• Pyvene

    Pyvene is an open source interpretability tool made by Zhengxuan Wu.

    We aim to utilize and contribute to this fantastic resource!

  • Published Research

    Our primary contribution to the world is academic papers.

    Check out our research timeline below!

  • Causal Abstraction

    Mechanistic interpretability research analyzes internals of an AI.
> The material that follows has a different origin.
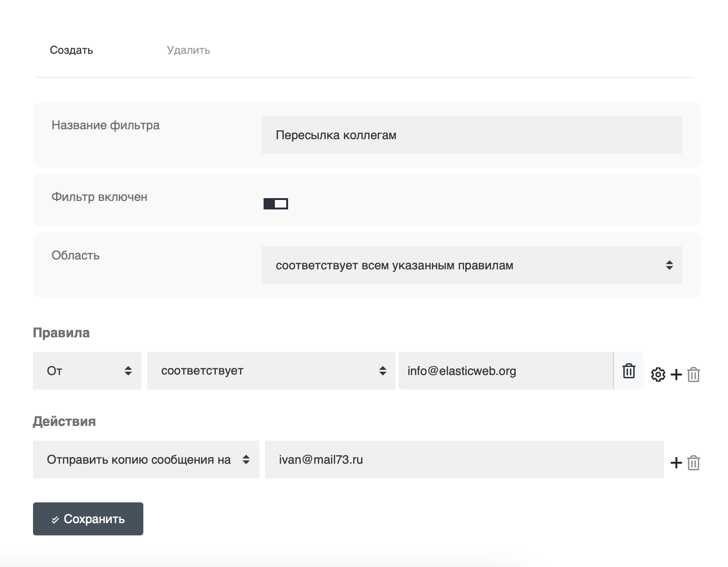
Task: Click the 'Фильтр включен' label text
Action: tap(99, 197)
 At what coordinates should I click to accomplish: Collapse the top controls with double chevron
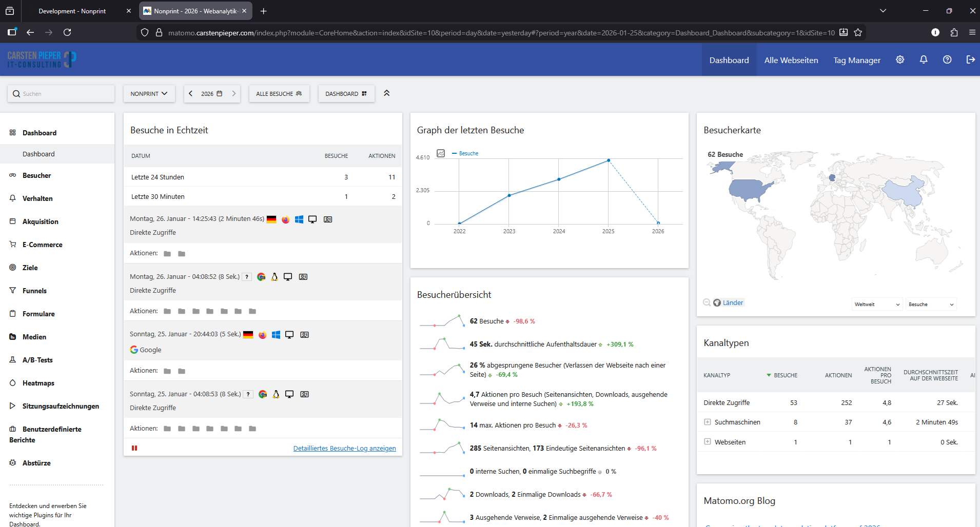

    We want to ground the field in a formal theory of causal abstraction.

Research Timeline

June 2023

Pr(Ai)²R Group is founded by Atticus Geiger.

September 2023

Rigorously Assessing Natural Language Explanations of Neurons

An audit of Open AI’s Language models can explain neurons in language models in which GPT-4 provides text explanations of neurons in GPT-2. Jing Huang at Stanford led the effort to evaluate the explanation texts provided by GPT-4 under the supervision of Chris Potts. Atticus Geiger contributed as a Pr(Ai)²R Group member. The project culminated to a best paper award at BlackBoxNLP 2023.

October 2023

Linear Representations of Sentiment in Large Language Models

An analysis of how positive and negative sentiment is represented in language models. Curt Tigges and Oskar Hollinsworth led the project as SERI MATS interns. Neel Nanda supervised the project and Atticus Geiger contributed as a Pr(Ai)²R Group member.

January 2024

A Reply to Makelov et al. (2023)’s “Interpretability Illusion” Arguments

A critical response that challenges the notion of illusion presented Is This the Subspace You Are Looking for? An Interpretability Illusion for Subspace Activation Patching. Zhengxuan Wu led the project under the supervision of Noah Goodman. Atticus Geiger contributed as a Pr(Ai)²R Group member.

February 2024

RAVEL: Evaluating Interpretability Methods on Disentangling Language Model Representations

A benchmark for evaluating interpretability methods that localize high level concepts to features inside deep learning models. Jing Huang at Stanford led the effort under the supervision of Atticus Geiger, a Pr(Ai)²R Group member.

March 2024

pyvene: A Library for Understanding and Improving PyTorch Models via Interventions

A open-source Python library that supports customizable interventions on a range of different PyTorch modules. Created by Zhengxuan Wu with Atticus Geiger contributing as a Pr(Ai)²R Group member.

April 2024

ReFT: Representation Finetuning for Language Models

An activation steering method that learns task-specific interventions on hidden representations of a frozen base model. ReFT outperforms parameter efficient fine-tuning methods such as LoRA on a variety of tasks. Led by Zhengxuan Wu and Aryaman Arora with Atticus Geiger contributing as a Pr(Ai)²R Group member.